Das Letzte, was ich hörte, bevor ich einschlief, waren die Worte meiner Mutter, die in mein Ohr flüsterte, dass sie mich lieb hat. Sie streichelte mir behutsam über den Kopf und verließ dann mein Zimmer. Naja eher das, was mal mein Zimmer war, bevor eine 16 jährige pubertierende Chaotin darin eingezogen war. Nachdem meine Mutter die Tür leise hinter sich geschlossen hatte, war ich weg.
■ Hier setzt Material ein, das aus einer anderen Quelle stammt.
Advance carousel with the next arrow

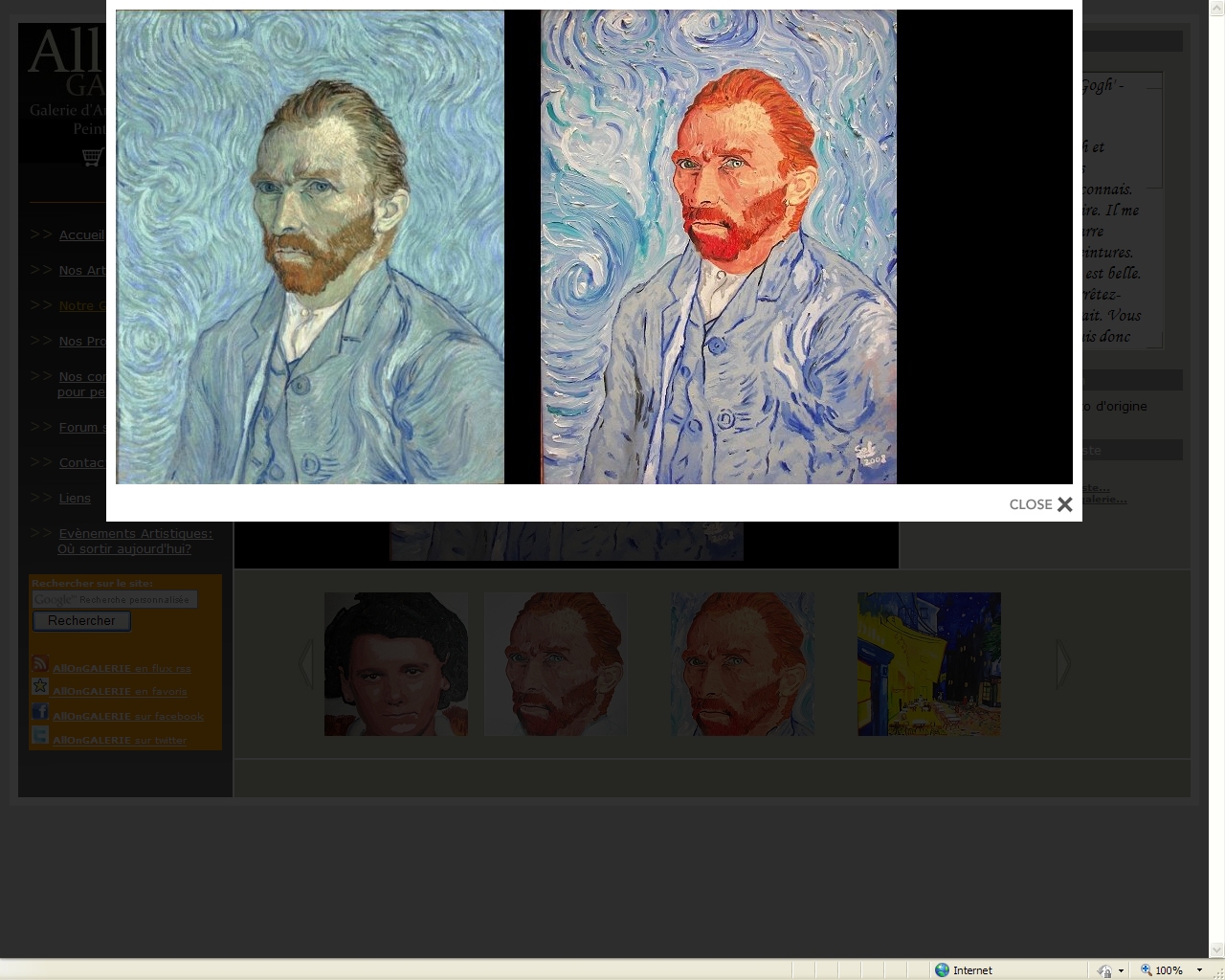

Was ich geträumt hatte, weiß ich nicht mehr. Als ich aufwachte war es schon hell. Die Sonne schien in mein Zimmer. Ein Blick auf die Uhr verriet mir, wie spät es war: 8:13 Uhr. Mist. Ich hatte verschlafen. Und das obwohl wir in der 2. Stunde eine Deutscharbeit schreiben… König Ödipus… Dialoganalyse… aber was soll’s. Das Buch hatte ich eh nicht gelesen. Da mach ich mir lieber einen gemütlichen Tag… Aber daraus wird wohl nichts denn im nächsten Moment platzte auch schon meine Mutter ins Zimmer. AUFSTEHEN! WIR HABEN VERSCHLAFEN! schrie sie. Danke Mama… Das hab ich noch nicht mitbekommen… Na dann mal los… Anziehen, Zähne putzen, schnell noch was essen und los.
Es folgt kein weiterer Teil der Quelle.